--- START ---

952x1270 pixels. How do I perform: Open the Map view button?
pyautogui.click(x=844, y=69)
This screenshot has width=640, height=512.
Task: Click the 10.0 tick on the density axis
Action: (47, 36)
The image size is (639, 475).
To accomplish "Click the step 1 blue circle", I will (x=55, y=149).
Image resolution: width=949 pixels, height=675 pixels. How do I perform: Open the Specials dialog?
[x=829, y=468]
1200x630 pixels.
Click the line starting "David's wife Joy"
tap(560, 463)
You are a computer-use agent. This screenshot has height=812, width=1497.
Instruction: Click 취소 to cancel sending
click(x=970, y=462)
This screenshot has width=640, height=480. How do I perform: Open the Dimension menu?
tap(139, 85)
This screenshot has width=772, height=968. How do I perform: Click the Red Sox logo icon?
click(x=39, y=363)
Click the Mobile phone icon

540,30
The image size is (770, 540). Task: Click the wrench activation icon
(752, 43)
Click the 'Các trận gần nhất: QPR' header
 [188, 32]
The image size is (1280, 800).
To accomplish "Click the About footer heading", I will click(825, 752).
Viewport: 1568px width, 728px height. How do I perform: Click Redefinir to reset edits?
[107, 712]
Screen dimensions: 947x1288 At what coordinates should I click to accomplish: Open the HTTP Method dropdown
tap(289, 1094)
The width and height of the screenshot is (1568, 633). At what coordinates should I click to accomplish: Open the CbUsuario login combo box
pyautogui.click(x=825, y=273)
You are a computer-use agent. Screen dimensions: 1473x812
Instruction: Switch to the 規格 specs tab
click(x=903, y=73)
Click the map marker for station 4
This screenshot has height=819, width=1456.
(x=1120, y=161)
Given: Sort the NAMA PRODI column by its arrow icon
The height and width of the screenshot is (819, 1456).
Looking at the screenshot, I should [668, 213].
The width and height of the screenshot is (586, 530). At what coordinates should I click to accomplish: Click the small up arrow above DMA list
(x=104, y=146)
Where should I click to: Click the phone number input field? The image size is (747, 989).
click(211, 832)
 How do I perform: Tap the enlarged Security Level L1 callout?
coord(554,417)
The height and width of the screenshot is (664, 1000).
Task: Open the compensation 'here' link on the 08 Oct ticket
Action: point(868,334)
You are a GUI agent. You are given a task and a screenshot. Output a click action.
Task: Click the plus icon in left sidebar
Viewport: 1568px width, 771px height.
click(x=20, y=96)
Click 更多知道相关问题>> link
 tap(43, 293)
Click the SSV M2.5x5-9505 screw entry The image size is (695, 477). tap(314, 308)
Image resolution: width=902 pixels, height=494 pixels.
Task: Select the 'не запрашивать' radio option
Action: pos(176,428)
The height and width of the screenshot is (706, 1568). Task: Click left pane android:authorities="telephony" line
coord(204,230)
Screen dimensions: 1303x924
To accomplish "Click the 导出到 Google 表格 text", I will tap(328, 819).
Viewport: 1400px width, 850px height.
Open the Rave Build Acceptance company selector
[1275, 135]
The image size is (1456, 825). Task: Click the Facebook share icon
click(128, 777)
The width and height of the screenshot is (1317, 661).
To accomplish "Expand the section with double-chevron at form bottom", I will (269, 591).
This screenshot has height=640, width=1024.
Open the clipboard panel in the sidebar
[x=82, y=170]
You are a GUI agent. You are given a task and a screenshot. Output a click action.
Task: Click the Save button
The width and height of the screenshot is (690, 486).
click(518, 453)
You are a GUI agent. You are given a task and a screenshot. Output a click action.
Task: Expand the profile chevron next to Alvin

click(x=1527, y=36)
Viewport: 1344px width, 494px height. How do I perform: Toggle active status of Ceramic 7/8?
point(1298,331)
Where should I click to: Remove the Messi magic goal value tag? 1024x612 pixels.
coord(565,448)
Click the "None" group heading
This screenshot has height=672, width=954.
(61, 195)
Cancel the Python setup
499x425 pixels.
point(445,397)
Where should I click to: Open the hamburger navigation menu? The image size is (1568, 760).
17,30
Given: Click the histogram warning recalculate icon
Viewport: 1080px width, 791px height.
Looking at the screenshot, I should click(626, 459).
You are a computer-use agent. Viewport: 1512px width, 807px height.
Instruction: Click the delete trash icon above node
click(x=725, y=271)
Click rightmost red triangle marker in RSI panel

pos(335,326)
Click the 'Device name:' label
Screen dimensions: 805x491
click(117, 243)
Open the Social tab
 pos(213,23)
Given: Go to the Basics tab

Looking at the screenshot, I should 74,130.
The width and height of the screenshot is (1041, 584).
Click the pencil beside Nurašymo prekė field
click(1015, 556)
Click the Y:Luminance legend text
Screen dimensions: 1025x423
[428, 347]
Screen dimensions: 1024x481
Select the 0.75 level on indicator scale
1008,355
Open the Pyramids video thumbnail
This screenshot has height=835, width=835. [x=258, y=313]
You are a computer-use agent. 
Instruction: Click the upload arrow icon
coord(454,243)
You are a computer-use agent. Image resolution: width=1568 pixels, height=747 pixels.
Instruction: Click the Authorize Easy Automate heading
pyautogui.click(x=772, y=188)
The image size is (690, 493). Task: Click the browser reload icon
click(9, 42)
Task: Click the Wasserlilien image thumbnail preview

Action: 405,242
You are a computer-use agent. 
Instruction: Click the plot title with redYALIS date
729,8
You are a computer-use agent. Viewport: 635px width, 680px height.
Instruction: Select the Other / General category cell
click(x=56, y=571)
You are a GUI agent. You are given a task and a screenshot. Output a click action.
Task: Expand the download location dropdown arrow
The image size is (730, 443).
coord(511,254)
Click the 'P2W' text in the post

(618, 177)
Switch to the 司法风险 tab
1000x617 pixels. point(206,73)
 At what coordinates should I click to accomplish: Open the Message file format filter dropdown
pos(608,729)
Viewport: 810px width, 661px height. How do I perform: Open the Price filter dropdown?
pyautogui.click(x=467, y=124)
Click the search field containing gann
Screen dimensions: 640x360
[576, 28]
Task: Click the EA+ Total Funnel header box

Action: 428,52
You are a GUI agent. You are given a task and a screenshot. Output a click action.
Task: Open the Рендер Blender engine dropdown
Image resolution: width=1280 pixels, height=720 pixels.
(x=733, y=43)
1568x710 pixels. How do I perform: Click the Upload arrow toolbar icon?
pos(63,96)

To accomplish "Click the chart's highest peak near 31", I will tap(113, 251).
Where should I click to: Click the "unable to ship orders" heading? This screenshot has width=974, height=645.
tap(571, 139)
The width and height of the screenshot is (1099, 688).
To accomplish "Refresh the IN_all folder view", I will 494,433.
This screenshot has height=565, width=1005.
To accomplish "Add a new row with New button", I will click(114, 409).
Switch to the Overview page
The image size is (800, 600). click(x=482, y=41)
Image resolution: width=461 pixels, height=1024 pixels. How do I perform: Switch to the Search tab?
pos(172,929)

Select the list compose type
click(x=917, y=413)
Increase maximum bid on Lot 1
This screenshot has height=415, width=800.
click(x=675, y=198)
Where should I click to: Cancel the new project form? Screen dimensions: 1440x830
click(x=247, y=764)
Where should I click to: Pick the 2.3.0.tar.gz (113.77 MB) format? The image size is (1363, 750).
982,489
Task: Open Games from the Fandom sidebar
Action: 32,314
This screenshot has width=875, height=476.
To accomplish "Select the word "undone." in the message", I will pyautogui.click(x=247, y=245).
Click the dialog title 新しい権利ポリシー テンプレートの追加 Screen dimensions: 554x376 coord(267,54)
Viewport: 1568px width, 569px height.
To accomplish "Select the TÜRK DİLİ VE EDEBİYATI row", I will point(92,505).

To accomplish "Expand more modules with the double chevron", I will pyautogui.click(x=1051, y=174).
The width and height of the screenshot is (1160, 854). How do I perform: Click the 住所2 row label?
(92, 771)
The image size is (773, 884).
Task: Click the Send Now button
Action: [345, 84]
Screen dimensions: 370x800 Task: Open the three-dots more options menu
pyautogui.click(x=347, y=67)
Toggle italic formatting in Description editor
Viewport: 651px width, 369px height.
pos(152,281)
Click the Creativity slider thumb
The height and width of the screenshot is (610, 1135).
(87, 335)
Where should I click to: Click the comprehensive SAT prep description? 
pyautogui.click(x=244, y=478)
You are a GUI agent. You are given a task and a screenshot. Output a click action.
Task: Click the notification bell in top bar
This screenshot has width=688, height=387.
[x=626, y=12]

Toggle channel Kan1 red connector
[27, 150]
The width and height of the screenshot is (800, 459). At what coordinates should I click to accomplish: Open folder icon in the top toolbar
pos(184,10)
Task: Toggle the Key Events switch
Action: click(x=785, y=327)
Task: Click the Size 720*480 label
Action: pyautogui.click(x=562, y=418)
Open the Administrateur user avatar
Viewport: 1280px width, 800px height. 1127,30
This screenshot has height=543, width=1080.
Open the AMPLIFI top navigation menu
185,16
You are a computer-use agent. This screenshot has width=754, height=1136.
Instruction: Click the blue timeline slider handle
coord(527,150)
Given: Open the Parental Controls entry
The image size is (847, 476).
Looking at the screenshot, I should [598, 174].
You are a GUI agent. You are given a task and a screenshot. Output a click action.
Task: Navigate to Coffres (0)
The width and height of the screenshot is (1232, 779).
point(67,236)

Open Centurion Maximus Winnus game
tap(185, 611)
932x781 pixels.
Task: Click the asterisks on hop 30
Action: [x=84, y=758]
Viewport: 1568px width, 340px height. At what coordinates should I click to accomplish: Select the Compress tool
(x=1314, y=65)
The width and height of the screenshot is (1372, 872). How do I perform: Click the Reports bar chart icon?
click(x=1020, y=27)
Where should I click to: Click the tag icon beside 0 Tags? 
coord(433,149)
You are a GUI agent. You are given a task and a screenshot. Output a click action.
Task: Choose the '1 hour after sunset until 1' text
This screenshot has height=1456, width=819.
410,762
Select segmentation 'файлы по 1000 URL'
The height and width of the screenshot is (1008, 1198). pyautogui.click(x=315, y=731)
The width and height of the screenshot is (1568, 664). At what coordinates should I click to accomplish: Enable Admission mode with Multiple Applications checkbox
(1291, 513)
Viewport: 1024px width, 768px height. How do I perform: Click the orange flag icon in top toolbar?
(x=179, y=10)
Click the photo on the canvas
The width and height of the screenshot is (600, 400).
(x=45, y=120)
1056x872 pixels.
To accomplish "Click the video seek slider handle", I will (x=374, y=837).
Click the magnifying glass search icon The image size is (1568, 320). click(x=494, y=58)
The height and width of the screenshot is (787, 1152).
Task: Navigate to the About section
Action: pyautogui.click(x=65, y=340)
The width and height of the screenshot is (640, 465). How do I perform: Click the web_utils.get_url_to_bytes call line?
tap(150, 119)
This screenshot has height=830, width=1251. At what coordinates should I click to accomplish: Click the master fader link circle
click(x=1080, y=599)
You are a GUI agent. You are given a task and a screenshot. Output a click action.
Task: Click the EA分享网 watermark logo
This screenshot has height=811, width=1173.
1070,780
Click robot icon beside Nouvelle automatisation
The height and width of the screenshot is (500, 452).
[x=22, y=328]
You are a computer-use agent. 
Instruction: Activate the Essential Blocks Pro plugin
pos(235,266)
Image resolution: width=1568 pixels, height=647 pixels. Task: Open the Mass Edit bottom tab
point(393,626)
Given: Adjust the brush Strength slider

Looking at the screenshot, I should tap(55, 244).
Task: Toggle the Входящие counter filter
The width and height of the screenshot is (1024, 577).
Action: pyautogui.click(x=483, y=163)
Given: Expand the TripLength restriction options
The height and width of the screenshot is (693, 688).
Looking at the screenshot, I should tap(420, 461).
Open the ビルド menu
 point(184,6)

--- END ---

DIRECTIONS FOR THIS TASK:
Render everything from the line containing "Given: Click the" down to the line containing "pos(213,23)" in the records as a Markdown table with the columns No. and Text. Give each line a number, and leave out any blank lines.

FINAL ANSWER:
| No. | Text |
|---|---|
| 1 | Given: Click the histogram warning recalculate icon |
| 2 | Viewport: 1080px width, 791px height. |
| 3 | Looking at the screenshot, I should click(626, 459). |
| 4 | You are a computer-use agent. Viewport: 1512px width, 807px height. |
| 5 | Instruction: Click the delete trash icon above node |
| 6 | click(x=725, y=271) |
| 7 | Click rightmost red triangle marker in RSI panel |
| 8 | pos(335,326) |
| 9 | Click the 'Device name:' label |
| 10 | Screen dimensions: 805x491 |
| 11 | click(117, 243) |
| 12 | Open the Social tab |
| 13 |  pos(213,23) |